▸ Work order
Make a verbatim copy of all the records.

▸ Records to use
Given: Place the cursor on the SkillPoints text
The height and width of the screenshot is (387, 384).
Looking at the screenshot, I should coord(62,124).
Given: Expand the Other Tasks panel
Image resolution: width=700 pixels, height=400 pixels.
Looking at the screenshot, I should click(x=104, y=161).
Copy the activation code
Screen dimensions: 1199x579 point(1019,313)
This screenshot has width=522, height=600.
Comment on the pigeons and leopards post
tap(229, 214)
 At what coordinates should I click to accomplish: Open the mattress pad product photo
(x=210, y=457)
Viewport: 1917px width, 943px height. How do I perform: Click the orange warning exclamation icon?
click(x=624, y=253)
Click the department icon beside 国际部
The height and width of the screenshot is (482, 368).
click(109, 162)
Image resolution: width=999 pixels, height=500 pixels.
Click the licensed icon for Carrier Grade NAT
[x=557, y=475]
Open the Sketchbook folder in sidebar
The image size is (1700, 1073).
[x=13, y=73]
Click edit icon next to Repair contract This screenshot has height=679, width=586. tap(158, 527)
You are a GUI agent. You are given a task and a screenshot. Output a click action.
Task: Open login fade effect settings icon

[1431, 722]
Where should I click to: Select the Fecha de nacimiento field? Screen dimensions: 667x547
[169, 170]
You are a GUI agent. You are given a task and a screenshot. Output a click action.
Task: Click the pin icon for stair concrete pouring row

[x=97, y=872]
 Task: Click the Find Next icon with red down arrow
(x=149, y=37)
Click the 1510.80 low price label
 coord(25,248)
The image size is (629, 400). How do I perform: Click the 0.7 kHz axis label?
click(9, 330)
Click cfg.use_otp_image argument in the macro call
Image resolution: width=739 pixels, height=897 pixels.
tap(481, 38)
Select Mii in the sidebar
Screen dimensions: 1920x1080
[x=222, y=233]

▸ Completed exercise
Given: Place the cursor on the SkillPoints text
The height and width of the screenshot is (387, 384).
Looking at the screenshot, I should coord(62,124).
Given: Expand the Other Tasks panel
Image resolution: width=700 pixels, height=400 pixels.
Looking at the screenshot, I should click(x=104, y=161).
Copy the activation code
Screen dimensions: 1199x579 point(1019,313)
This screenshot has width=522, height=600.
Comment on the pigeons and leopards post
tap(229, 214)
 At what coordinates should I click to accomplish: Open the mattress pad product photo
(x=210, y=457)
Viewport: 1917px width, 943px height. How do I perform: Click the orange warning exclamation icon?
click(x=624, y=253)
Click the department icon beside 国际部
The height and width of the screenshot is (482, 368).
click(109, 162)
Image resolution: width=999 pixels, height=500 pixels.
Click the licensed icon for Carrier Grade NAT
[x=557, y=475]
Open the Sketchbook folder in sidebar
The image size is (1700, 1073).
[x=13, y=73]
Click edit icon next to Repair contract This screenshot has height=679, width=586. tap(158, 527)
You are a GUI agent. You are given a task and a screenshot. Output a click action.
Task: Open login fade effect settings icon

[1431, 722]
Where should I click to: Select the Fecha de nacimiento field? Screen dimensions: 667x547
[169, 170]
You are a GUI agent. You are given a task and a screenshot. Output a click action.
Task: Click the pin icon for stair concrete pouring row

[x=97, y=872]
 Task: Click the Find Next icon with red down arrow
(x=149, y=37)
Click the 1510.80 low price label
 coord(25,248)
The image size is (629, 400). How do I perform: Click the 0.7 kHz axis label?
click(9, 330)
Click cfg.use_otp_image argument in the macro call
Image resolution: width=739 pixels, height=897 pixels.
tap(481, 38)
Select Mii in the sidebar
Screen dimensions: 1920x1080
[x=222, y=233]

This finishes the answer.